Stored items from a collection
·····

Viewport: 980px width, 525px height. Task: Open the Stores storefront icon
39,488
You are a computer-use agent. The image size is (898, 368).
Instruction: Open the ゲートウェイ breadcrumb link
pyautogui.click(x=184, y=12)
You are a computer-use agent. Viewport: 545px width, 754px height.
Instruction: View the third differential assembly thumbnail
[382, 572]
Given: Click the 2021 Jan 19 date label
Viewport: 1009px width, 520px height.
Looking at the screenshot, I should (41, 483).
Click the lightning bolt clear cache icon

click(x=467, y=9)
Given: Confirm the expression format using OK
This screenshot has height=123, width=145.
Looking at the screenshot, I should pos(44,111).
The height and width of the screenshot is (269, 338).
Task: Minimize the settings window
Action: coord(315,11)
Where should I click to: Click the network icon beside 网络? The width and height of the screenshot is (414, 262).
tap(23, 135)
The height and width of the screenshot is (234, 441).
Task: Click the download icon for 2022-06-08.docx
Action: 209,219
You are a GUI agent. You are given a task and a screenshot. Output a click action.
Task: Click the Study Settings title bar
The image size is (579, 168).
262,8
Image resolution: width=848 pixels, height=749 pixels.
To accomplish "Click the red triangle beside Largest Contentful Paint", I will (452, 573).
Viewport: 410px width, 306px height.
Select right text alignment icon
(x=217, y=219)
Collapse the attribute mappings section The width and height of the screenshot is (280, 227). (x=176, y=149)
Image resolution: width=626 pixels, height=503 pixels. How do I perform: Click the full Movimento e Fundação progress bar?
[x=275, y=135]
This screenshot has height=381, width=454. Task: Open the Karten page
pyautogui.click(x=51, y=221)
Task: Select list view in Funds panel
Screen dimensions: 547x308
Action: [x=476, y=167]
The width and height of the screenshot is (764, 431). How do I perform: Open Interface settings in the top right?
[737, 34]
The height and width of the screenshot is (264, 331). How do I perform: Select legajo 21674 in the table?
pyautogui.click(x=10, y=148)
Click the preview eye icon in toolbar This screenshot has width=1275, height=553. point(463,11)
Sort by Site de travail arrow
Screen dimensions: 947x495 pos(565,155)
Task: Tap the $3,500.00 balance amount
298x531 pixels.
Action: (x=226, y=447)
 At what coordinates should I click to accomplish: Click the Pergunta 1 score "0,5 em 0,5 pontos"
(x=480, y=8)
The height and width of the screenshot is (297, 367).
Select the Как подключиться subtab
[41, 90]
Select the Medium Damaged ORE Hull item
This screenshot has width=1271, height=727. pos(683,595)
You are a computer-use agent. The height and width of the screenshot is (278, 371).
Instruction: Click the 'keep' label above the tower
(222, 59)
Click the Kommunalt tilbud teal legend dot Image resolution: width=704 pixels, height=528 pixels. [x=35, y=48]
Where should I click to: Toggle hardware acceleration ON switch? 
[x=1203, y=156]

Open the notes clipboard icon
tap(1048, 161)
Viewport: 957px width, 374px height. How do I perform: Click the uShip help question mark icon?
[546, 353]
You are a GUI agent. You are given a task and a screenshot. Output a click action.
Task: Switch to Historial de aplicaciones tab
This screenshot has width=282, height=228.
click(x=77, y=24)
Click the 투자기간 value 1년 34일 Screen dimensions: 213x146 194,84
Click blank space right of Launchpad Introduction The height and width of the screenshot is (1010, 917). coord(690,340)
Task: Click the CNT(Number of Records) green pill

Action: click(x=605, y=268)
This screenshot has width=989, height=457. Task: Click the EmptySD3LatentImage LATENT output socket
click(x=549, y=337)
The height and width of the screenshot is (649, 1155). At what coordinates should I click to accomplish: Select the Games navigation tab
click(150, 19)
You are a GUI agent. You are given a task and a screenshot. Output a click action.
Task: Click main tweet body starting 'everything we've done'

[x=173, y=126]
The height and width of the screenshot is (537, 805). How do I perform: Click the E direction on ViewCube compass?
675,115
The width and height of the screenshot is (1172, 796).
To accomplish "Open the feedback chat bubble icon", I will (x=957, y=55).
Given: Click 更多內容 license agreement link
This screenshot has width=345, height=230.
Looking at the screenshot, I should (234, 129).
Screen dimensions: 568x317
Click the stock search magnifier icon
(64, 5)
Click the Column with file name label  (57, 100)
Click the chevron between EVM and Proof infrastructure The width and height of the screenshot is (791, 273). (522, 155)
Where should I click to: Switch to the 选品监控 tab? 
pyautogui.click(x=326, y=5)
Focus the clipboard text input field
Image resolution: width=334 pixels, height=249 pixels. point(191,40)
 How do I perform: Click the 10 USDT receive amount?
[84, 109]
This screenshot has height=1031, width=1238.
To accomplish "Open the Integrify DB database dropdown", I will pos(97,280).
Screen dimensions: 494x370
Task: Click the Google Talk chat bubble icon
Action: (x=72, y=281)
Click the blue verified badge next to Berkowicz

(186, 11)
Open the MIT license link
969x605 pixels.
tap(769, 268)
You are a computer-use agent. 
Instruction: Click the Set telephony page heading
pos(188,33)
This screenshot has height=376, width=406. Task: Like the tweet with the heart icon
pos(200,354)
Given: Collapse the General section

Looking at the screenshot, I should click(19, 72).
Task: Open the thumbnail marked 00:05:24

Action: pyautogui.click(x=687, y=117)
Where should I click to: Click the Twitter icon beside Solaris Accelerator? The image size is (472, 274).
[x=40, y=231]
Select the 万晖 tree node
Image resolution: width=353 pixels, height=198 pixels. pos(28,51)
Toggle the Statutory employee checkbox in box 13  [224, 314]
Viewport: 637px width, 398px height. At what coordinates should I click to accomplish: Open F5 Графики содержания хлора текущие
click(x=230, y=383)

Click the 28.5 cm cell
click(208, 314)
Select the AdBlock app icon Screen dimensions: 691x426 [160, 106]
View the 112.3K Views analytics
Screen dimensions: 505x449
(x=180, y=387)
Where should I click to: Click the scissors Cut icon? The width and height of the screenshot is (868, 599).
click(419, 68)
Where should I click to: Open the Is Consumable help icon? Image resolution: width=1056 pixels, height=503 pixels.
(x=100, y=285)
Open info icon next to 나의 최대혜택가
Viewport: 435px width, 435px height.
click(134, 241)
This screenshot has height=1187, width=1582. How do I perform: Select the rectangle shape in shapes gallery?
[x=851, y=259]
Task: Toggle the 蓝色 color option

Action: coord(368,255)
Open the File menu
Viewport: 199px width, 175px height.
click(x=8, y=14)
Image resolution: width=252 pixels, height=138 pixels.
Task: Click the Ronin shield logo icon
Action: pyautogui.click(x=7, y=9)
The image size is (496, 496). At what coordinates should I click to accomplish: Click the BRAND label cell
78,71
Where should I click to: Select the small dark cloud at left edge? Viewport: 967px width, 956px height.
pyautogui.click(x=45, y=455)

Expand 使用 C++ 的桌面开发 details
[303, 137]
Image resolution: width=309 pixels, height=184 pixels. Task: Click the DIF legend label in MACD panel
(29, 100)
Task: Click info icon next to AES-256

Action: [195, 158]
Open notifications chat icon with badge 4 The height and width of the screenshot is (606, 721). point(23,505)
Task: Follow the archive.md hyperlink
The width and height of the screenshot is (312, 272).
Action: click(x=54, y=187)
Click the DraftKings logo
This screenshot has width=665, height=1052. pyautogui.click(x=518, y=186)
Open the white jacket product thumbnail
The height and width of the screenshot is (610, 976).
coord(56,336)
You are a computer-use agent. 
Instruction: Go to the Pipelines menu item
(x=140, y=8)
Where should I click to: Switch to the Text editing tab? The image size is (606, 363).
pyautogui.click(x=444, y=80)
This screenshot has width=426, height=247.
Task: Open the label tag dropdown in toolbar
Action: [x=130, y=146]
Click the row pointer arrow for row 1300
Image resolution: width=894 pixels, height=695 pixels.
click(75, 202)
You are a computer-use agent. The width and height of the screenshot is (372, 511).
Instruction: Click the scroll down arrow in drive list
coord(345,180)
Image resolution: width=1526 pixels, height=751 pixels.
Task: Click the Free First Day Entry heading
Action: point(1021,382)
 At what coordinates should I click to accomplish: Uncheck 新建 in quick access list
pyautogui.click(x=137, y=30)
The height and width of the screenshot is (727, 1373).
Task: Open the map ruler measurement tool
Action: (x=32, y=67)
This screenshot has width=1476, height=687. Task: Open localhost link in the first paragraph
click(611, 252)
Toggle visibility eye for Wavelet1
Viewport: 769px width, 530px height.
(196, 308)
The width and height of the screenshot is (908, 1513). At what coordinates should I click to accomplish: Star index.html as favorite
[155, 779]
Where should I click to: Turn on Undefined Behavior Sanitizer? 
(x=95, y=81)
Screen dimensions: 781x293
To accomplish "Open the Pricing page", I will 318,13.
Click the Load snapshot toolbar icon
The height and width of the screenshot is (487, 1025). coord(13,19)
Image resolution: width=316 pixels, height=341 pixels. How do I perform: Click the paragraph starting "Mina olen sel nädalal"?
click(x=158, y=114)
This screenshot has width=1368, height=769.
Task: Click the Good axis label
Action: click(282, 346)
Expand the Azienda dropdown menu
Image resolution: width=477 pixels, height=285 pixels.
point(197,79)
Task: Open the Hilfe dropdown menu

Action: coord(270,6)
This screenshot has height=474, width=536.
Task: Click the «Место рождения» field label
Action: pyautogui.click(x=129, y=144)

·····

Exercise requirements ▸
The answer consists of the lines above that include the word "computer", each copied exactly.

Task response ▸
You are a computer-use agent. The image size is (898, 368).
You are a computer-use agent. Viewport: 545px width, 754px height.
You are a computer-use agent. The height and width of the screenshot is (278, 371).
You are a computer-use agent. 
You are a computer-use agent. 
You are a computer-use agent. The width and height of the screenshot is (372, 511).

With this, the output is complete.